Location: Bioproducts ResearchTitle: Transformation of Lesquerella fendleri with the new binary vector pGPro4-35S) Author
Submitted to: Online Journal of Biological Sciences
Publication Type: Peer Reviewed Journal
Publication Acceptance Date: 1/5/2012
Publication Date: 1/19/2012
Citation: Chen, G.Q., Thilmony, R.L., Lin, J.T. 2012. Transformation of Lesquerella fendleri with the new binary vector pGPro4-35S. Online Journal of Biological Sciences. 11(3)90-95. DOI: 10.3844/ojbsci.2011.90.95. Interpretive Summary: Lesquerella fendleri, under development as a new industrial oilseed crop in the southwestern region of the U.S., is valued for its unusual hydroxy fatty acid (HFA). HFAs and derivatives are used as raw materials for numerous industrial products, such as lubricants, plasticizers and surfactants. L. fendleri is amenable to Agrobacterium-mediated transformation, thus genetic transformation provides an alternative means to improve this crop. One of the essential components of Agrobacterium-mediated transformation system is a binary vector. One sometimes overlooked problem in many popular vectors is the use of the CaMV35S promoter with one or more enhancer sequences to drive selectable marker gene expression. When an organ-specific promoter-target gene casette is placed within a such vector, the enhancer can bidirectionally interfere with the transcription of the target gene as well as nearby genes, affecting the fidelity of the organ-specific gene expression and/or causing unintended misexpression of nearby genes. To avoid this problem, we describe the construction of two new binary vectors, pGPro4 and its derivative pGPro4-35S. The pGPro4-35S vector carries the double enhanced version of the CaMV 35S promoter fused to the bifunctional ß-glucuronidase-enhanced Green Fluorescent Protein (gusA-eGFP) reporter gene. We examine the utility of this novel vector by genetic transformation of L. fendleri and investigate its functionality by visualizing reporter gene activity in the transgenic plants produced.

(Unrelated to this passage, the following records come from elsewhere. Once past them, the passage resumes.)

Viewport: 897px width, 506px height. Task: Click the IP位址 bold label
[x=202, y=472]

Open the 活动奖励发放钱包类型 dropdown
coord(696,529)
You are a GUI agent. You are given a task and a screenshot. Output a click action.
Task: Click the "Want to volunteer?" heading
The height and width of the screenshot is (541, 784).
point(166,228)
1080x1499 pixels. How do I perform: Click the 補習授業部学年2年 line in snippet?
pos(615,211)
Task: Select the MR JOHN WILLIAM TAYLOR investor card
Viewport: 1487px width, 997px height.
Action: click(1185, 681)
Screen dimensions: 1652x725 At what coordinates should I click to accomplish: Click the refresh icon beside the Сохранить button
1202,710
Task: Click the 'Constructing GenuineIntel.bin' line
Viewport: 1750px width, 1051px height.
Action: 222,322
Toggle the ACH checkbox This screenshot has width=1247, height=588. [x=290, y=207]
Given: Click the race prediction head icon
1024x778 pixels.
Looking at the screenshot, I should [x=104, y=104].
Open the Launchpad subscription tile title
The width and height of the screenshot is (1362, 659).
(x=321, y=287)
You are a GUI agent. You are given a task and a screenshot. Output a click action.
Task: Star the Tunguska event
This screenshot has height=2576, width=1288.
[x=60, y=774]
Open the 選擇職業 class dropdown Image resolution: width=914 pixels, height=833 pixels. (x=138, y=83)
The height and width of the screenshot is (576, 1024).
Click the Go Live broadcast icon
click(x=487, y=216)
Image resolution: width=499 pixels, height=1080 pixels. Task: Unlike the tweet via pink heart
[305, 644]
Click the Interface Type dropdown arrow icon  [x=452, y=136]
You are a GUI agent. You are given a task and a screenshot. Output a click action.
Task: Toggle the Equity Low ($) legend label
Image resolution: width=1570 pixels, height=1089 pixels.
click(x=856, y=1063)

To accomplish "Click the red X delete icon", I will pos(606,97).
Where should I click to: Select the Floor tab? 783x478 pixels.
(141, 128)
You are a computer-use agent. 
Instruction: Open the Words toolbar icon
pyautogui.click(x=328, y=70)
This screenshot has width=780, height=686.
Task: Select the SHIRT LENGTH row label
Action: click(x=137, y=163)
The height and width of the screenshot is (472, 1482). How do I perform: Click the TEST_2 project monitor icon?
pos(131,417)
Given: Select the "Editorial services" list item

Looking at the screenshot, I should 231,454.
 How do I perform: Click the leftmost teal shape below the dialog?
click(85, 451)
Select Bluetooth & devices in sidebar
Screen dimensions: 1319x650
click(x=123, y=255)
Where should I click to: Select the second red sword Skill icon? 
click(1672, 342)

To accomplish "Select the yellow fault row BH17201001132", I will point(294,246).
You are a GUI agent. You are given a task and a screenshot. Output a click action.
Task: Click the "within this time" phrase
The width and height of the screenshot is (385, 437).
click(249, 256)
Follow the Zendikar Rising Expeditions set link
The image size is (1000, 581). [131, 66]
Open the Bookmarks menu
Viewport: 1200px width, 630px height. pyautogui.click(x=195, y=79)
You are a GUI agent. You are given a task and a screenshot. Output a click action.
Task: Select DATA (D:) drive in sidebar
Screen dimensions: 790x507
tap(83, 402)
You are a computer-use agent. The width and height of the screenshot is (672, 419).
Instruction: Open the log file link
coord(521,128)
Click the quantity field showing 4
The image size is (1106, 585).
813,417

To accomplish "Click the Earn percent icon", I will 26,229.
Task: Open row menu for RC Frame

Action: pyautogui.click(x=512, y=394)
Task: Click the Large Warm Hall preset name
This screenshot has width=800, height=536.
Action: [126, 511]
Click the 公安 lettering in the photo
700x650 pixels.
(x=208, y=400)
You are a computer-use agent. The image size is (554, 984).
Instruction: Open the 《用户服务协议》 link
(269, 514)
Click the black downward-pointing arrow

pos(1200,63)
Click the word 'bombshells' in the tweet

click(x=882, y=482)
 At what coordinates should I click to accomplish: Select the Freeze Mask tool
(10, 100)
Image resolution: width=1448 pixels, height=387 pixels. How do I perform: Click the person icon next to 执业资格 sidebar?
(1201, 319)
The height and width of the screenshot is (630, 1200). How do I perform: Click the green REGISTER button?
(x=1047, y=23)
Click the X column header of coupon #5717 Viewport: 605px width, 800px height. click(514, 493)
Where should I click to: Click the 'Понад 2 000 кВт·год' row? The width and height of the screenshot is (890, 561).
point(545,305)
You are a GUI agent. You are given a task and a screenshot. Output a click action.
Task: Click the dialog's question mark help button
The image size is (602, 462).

Technical Abstract: Crop genetic engineering requires the use of various promoters to control the expression of introduced transgenes. Some of the binary vectors currently available for promoter characterization in dicotyledonous plants have pitfalls due to their construction, such as containing a selectable marker cassette with enhancer sequences that can potentially interfere with the expression specificity of nearby promoters. Also, many binary vectors are quite large in size and contain few useful restriction sites making their in vitro manipulation technically challenging. Approach: A small (7698 bp) and flexible binary vector named pGPro4 was constructed to possess unique features favorable for promoter analysis in dicot plants. A nopaline synthase (nos) promoter was used to control the expression of the selectable marker of pGPro4 to prevent the problem of interference with the neighboring promoter-reporter fusion. In pGPro4, the nos promoter and hygromycin phosphotransferase II (hptII) sequences are flanked by loxP sites, which allow for Cre recombinase-mediated removal when hygromycin resistance is no longer desired. pGPro4 also contains a bifunctional ß-glucuronidase-enhanced Green Fluorescent Protein (gusA-eGFP) reporter gene that provides visual detection of reporter gene expression using either fluorescence in live cells or histochemical detection of ß-glucuronidase activity. Results and Conclusion: To demonstrate the usefulness of the pGPro4 vector, a CaMV35S promoter was fused to gusA-eGFP and the resulting plasmid, pGPro4-35S, was used to transform Lesquerella fendleri. Primary shoots were generated from explants at an expected frequency of 10% to 27.5%, indicating that the nos promoter drove sufficient hptII expression to generate hygromycin resistant plants. Six independent transgenic L. fendleri lines were grown to maturity and generated T1 seeds. The bifunctionality of the gusA-eGFP reporter gene was verified by detecting both green fluorescence and ß–glucuronidase activity in multiple T1 L. fendleri seedlings from 5 of the 6 the independent transgenic lines.